References to multi-modal transportation — whether that be foot, bike or bus — are rampant in the plan, appearing as part of the objectives for everything from education to economic development to transportation. Peters agrees that’s likely to be an important goal to pursue going forward. She’d like to see a ramped-up greenway system that connects all the towns in Jackson County, serving as a tool for both recreation and transportation. The county could even take it a step forward, she said, and aspire to something like the Virginia Creeper Trail that goes through Abingdon and Damascus in Virginia, attracting large numbers of visitors every year. 

Such an amenity, she said, would serve only to enhance the tourism economy on which Jackson County depends. 

“I kind of look at it from the perspective of a rising tide raises all ships, so if we can get more tourists and permanent residents, everyone’s going to do better,” she said. 

Young, meanwhile, hopes to see caution in how that growth is planned, particularly when it comes to the roads. Webster is a small, rural community, and allowing too much traffic to flow through it would drastically change its character, she said. 

“We’re very hesitant about the new roads because they are impacting our small town in terms of traffic,” she said. “It’s diverting through our little community.”

Helen McCaskill, meanwhile, was full of praise for some recent road projects. She wanted to say thank you for the “beautiful bridge and the path connecting the community college and roundabouts.” The county’s headed in a positive direction, she said, and additions such as the Eastern Carolina University School of Dental Medicine and the Department on Aging building are wonderful. 

However, she hopes that the comprehensive plan will translate into an expanded water and sewer network. She and her husband own two adjacent lots in Cullowhee but can’t get water and sewer on them.

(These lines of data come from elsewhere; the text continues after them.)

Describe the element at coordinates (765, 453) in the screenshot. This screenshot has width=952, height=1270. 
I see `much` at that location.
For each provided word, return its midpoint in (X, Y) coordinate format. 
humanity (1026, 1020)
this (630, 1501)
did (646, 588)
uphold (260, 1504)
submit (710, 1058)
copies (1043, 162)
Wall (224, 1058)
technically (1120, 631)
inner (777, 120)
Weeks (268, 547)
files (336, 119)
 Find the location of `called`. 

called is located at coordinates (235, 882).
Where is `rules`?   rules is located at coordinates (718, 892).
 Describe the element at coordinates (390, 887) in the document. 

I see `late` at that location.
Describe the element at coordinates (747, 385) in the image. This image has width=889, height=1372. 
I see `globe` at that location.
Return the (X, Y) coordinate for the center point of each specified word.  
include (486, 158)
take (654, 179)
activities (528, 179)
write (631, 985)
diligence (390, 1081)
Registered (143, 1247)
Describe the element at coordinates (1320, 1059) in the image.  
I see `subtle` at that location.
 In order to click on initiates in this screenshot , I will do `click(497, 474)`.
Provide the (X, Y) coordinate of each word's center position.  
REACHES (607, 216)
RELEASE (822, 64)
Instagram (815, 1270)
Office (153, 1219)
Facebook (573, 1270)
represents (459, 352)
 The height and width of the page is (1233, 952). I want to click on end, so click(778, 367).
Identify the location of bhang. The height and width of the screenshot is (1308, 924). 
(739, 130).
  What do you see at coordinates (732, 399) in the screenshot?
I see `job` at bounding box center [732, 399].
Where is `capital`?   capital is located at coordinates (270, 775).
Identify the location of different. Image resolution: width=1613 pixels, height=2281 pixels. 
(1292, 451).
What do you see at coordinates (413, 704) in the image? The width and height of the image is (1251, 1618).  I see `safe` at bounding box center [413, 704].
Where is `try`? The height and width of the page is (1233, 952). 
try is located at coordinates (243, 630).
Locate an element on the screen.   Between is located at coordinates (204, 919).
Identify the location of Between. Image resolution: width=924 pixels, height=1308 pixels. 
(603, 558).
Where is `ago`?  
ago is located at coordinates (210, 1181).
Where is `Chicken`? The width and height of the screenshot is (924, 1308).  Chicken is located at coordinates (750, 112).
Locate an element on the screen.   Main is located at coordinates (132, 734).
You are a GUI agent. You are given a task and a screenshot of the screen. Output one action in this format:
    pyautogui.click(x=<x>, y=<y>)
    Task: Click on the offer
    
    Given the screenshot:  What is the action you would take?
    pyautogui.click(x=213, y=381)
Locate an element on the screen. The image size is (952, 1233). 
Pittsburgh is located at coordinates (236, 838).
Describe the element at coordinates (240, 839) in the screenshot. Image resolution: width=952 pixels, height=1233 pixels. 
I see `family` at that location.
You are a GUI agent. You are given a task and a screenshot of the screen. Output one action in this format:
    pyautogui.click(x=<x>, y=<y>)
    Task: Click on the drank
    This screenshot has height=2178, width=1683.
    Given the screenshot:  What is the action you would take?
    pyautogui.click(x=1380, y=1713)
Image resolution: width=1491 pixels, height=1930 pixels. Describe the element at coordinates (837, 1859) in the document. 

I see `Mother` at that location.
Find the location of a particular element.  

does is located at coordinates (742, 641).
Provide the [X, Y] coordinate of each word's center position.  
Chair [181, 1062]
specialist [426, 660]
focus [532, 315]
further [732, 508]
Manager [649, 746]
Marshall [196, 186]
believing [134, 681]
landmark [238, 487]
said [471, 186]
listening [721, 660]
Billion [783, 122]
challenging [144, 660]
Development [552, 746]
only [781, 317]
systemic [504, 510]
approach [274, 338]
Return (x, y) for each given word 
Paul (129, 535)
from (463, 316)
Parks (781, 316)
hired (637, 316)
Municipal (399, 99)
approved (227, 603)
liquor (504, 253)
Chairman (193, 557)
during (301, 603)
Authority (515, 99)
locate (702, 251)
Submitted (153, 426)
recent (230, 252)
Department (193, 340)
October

And that’s impacting their ability to sell one of the lots, which they would like to do. 

The Nov. 29 meeting was just one of five planned throughout the county, with the steering committee planning to look through the comments and consider how the plan could be revised before it’s presented to commissioners for adoption. 

“I hope it will lead to some good discussion,” said Commission Chairman Brian McMahan. 

 

Be heard

A series of community meetings has been scheduled to take input on the draft Jackson County comprehensive plan, which outlines goals for the next two decades covering everything from education to infrastructure. All meetings will be drop-in sessions running from 5 to 7 p.m. with planning staff and materials on hand.

Monday, Dec. 12, at the Cashiers Library on 249 Frank Allen Road, Cashiers. 

Tuesday, Dec. 13, at the Savannah Community Building on 4752 U.S. 441 South, Sylva. 

A draft of the plan is available at www.jacksonnc.org/planning.html under the heading “Comp Plan.”